Marx on Credit, Agency Problems, and Crises

Please cite the paper as:
Laurence A. Krause, (2018), Marx on Credit, Agency Problems, and Crises, World Economics Association (WEA) Conferences, No. 2 2018, The 2008 Economic Crisis Ten Years On, 15th October to 30th November, 2018


As a journalist in the 1850s, Marx studied and wrote on recessions associated with financial crises, focusing on the panics of 1847 and 1857. In later work, Marx pursed the topic. First, in the three volumes of Capital and part II of Theories of Surplus Value, Marx used his circuits to analyze the role of credit in the accumulation process and crisis. Then in part V of volume 3 of Capital, Marx added a novel approach to analyzing credit crises. Marx argued that a banking system “subordinated” to capital accumulation would produce more robust, though fragile, expansions, by exacerbating the problems of “over-speculation” and “credit swindles.” The reasons for the “purest and most colossal form of gambling and swindling” found in a modern credit system were the agency problems between rentiers and bankers, and bankers and capitalists. These agency problems arose because a “large part of the social capital is employed by people who do not own it and who consequently tackle things quite differently than the owner.” In the recession phase of the cycle, these agency problems can erupt, causing runs on the banking system by panicked rentiers, credit stops by nervous bankers, and a scramble for liquidity by those with debts coming due.

Recent comments



  • mariaalejandramadi says:

    Hi Laurence,

    Indeed, the relation between Individuals(agency) and structure has been one of the more relevant questions in the history of marxist thought, as Perry Anderson clearly shows in some of his books.

    Regardin you sentence: These agency problems arose because a “large part of the social capital is employed by people who do not own it and who consequently tackle things quite differently than the owner.”

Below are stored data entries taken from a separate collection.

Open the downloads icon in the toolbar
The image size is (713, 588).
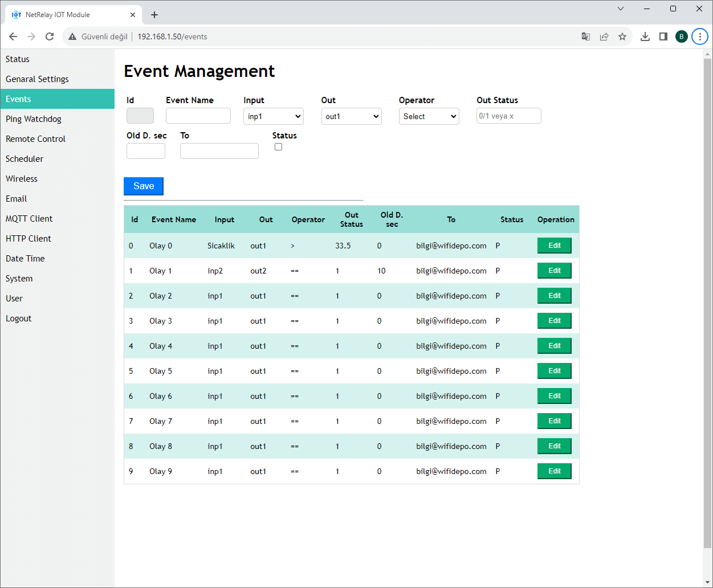[x=645, y=36]
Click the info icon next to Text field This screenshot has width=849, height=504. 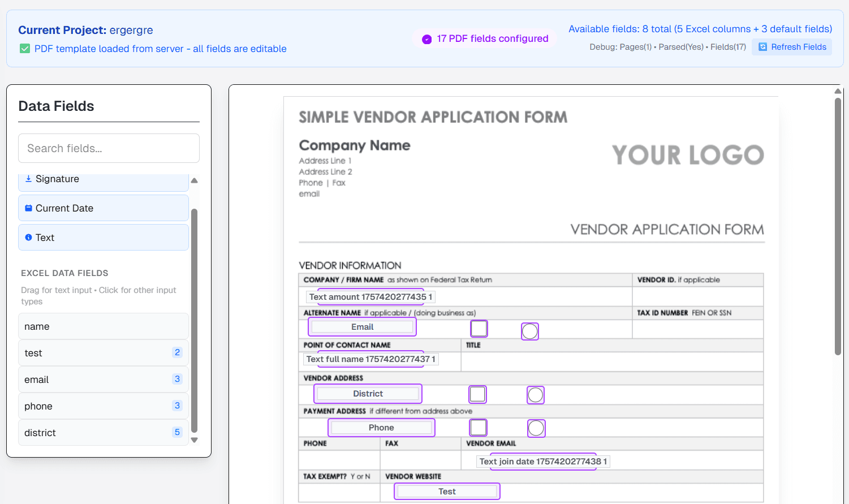point(28,237)
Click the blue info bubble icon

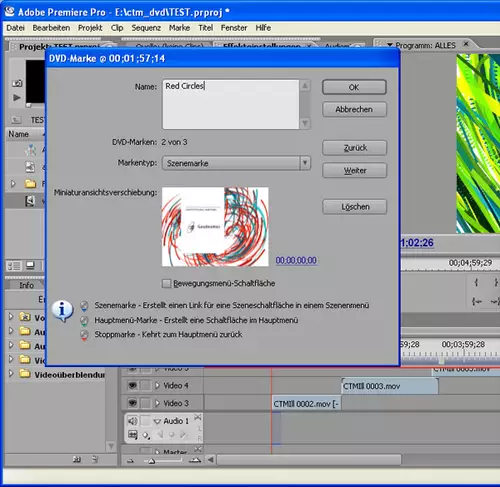pos(62,311)
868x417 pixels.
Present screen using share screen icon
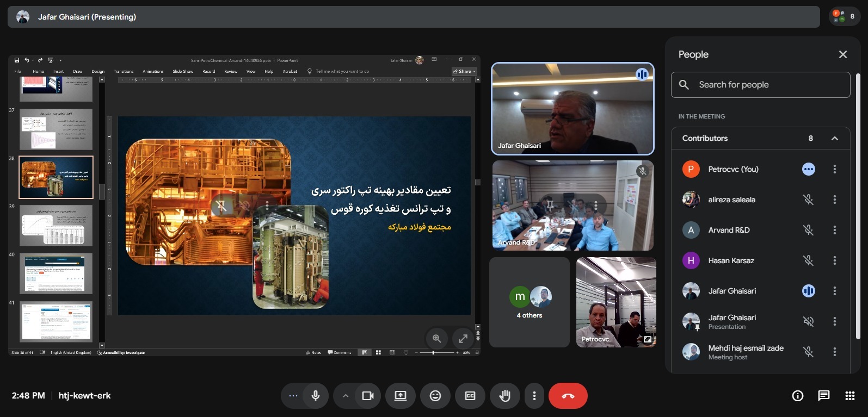pyautogui.click(x=401, y=396)
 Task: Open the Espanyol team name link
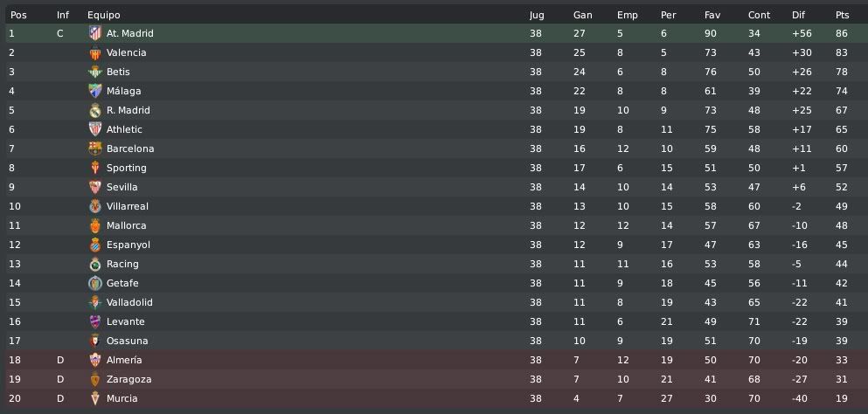128,245
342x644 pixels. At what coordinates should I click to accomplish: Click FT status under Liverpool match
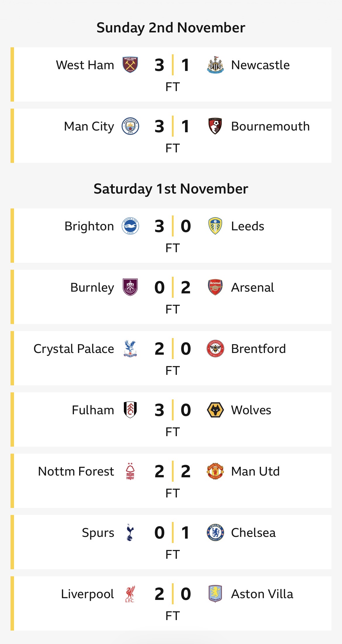pos(172,616)
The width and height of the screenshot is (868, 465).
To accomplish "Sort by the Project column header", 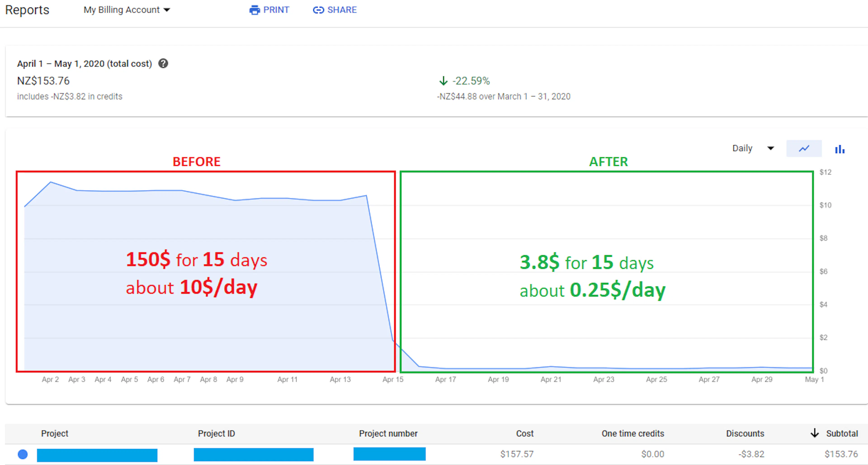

    I would like you to clarify which is the relation that you establish between agency and structure in a marxian perspective.

    • Laurence Krause says:

      I did not see there was a comment, so apologize for not answering sooner. The sentence is a quote from Marx, and not from me. In part five of volume three of Capital, Marx introduces financial circuits, among other things, into his analysis. I believe he assumes that capitalists self finance their accumulation in volumes I and II. This idea can easily be seen in his M-C-M’ circuit of capital. In it a capitalist starts with money capital (M) and uses it to purchase commodities (C) which are used to produce surplus value/profits. This yields a return revenue (M’) which is greater than the money capital advanced at the beginning of the circuit (M’>M). That revenue can then be used to continue the circuit on an expanded scale (M’-C-M”, etc).
      In this circuit there can be no agency problems because the same person is investing the money capital, financing the operations, the wholesaler, and the retailer. In volume three, Marx introduces a lending system “subordinated” to capitalists. This means lenders provide a cheap and elastic supply of money capital for capitalists to use to expand their circuits. This introduces two new social classes (?)–the rentiers, who supply the savings and lenders who borrow the savings of rentiers to lend to capitalists. With these new social grouping, Marx argues, agency prop up–because a “large part of the social capital is employed by people who do not own it and who consequently tackle things quite differently than the owner.”
      I argue that there are two principal agency problems that emerge–the rentier-banker agency problem and the banker-capitalist agency problem, and that these agency problems can erupt into crises. Marx seems to ignore the first, which I argue is the basis for understanding runs on the banking system, but has some interesting comments on the second.

  • Edoardo Pizzoli says:

    There is further social group in this agency problem: organized crime. As Marx also says ‘ criminal appears as one of those natural “balancing forces” that establish a fair balance and open the door to several so-called “useful” occupations’ and acts as a pro-cyclical force lending money to bankruptcy activities.

  • Laurence Krause says:

    I think a more interesting issue is swindle and fraud in financial markets. In an early article Marx wrote as a journalist, he wondered how it was possible that rentiers periodically parted with their money by financing obvious scams. I think the answer he came up with is in part five of the third volume of Capital. It was that the complexity of a sophisticated financial system hides fraudulent activity from the rentiers until events conspire to reveal it. Thus, ex ante the investments appear sound and reasonable, but seem foolish ex post.

    Another interesting issue is: how big of a role does fraud play in financial crises? Walter Bagehot, a contemporary of Marx, and an interesting thinker on these matters, argued that in most financial debacles, mistakes are much more important than fraud. The reason is that it is hard to hide fraud, but mistakes are difficult to uncover, and, therefore, can go on longer and be more dangerous. I’m not sure that he was right. I think that most financial frauds start out as mistakes.